[Dataset entries]

==========

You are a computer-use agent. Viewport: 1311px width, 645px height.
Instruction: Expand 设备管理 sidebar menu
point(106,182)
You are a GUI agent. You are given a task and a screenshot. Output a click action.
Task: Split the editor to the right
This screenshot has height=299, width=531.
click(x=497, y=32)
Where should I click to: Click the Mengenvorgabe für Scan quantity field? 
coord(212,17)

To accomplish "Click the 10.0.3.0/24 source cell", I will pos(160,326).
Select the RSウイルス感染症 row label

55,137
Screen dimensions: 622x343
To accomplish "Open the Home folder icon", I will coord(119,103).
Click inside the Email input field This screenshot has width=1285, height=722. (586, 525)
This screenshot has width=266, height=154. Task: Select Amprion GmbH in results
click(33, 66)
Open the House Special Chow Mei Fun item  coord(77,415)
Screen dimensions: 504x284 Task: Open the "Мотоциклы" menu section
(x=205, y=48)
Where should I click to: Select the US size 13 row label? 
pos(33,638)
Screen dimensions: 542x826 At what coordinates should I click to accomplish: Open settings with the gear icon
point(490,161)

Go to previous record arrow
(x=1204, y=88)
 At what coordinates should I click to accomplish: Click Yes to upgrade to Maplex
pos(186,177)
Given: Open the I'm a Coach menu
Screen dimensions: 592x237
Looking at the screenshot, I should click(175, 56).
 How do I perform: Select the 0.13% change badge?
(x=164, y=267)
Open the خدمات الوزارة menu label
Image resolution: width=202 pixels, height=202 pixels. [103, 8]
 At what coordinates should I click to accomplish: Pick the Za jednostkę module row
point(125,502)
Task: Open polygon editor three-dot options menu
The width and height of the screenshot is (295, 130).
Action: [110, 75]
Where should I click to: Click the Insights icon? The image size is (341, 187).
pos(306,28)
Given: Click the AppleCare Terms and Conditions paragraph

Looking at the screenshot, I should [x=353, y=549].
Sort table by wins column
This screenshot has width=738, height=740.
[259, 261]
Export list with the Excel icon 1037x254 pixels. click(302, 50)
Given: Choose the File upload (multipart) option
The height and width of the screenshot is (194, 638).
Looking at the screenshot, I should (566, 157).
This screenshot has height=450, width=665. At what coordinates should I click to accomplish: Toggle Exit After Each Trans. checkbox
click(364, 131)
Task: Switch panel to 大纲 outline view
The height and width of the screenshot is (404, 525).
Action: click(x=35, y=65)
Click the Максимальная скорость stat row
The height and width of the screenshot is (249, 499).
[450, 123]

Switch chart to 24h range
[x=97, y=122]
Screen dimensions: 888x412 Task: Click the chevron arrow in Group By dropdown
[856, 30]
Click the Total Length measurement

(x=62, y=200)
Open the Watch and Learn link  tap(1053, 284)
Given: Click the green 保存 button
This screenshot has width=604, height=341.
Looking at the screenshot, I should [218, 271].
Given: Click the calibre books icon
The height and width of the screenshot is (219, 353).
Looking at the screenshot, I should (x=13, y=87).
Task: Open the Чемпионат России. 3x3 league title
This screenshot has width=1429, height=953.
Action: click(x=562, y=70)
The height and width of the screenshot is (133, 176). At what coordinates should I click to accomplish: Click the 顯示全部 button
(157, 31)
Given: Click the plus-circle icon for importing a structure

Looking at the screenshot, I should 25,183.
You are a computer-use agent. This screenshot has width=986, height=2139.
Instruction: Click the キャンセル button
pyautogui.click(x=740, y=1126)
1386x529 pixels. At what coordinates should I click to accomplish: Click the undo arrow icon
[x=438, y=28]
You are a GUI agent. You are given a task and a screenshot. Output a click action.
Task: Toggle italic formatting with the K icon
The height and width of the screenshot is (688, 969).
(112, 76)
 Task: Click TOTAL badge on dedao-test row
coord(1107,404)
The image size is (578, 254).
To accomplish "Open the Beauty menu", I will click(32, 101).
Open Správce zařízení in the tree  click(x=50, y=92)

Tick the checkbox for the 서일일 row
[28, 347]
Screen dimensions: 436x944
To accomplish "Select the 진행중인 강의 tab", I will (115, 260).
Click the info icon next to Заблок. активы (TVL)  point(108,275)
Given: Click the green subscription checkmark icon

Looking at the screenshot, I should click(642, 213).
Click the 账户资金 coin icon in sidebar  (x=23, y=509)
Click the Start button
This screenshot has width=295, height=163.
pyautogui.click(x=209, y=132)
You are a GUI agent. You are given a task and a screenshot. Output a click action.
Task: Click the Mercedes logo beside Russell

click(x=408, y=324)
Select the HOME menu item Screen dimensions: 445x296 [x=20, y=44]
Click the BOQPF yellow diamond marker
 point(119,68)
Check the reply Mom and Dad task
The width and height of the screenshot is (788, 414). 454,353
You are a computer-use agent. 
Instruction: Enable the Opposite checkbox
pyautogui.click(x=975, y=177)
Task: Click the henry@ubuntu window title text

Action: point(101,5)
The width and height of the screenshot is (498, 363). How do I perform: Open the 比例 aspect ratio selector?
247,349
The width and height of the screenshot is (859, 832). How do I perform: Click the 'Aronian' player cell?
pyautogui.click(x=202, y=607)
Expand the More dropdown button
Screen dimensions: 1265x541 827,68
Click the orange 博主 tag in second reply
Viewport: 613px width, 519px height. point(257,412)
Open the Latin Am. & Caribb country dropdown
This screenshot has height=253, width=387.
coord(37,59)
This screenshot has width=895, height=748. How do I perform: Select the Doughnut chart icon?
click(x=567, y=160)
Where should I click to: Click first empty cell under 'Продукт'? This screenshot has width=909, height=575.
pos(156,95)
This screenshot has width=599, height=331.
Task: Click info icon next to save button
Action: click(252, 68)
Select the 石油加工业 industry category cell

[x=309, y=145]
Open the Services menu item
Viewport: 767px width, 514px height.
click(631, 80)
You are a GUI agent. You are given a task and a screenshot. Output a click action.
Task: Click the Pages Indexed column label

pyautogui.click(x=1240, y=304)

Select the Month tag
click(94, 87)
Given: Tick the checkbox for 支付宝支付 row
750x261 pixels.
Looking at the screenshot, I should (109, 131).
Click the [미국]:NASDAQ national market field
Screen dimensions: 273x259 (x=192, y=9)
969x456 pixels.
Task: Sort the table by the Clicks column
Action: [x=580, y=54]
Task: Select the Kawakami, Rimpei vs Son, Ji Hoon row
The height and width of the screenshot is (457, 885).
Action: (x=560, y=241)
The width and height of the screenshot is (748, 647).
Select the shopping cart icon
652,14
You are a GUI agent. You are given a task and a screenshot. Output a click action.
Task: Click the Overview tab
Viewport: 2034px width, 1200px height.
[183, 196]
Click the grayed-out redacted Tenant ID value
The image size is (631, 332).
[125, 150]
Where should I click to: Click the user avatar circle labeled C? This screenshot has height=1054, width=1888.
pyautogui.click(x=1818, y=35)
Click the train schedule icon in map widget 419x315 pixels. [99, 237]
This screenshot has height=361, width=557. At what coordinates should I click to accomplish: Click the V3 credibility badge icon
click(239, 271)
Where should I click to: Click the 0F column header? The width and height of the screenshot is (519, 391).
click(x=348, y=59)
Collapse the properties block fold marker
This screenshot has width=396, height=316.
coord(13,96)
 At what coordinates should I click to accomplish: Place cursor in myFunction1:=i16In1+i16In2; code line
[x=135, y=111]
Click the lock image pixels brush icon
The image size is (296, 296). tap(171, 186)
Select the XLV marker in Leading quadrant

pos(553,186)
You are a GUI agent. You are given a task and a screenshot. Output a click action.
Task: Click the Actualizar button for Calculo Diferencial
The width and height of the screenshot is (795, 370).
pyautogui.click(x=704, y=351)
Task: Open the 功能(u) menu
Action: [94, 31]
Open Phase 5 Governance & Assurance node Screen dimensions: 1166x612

==========

Go through the data above and return each line containing the string "will".

● **Solution for this problem**:
To accomplish "Click the 10.0.3.0/24 source cell", I will pos(160,326).
To accomplish "Open the Home folder icon", I will coord(119,103).
To accomplish "Open the Beauty menu", I will click(32, 101).
To accomplish "Select the 진행중인 강의 tab", I will (115, 260).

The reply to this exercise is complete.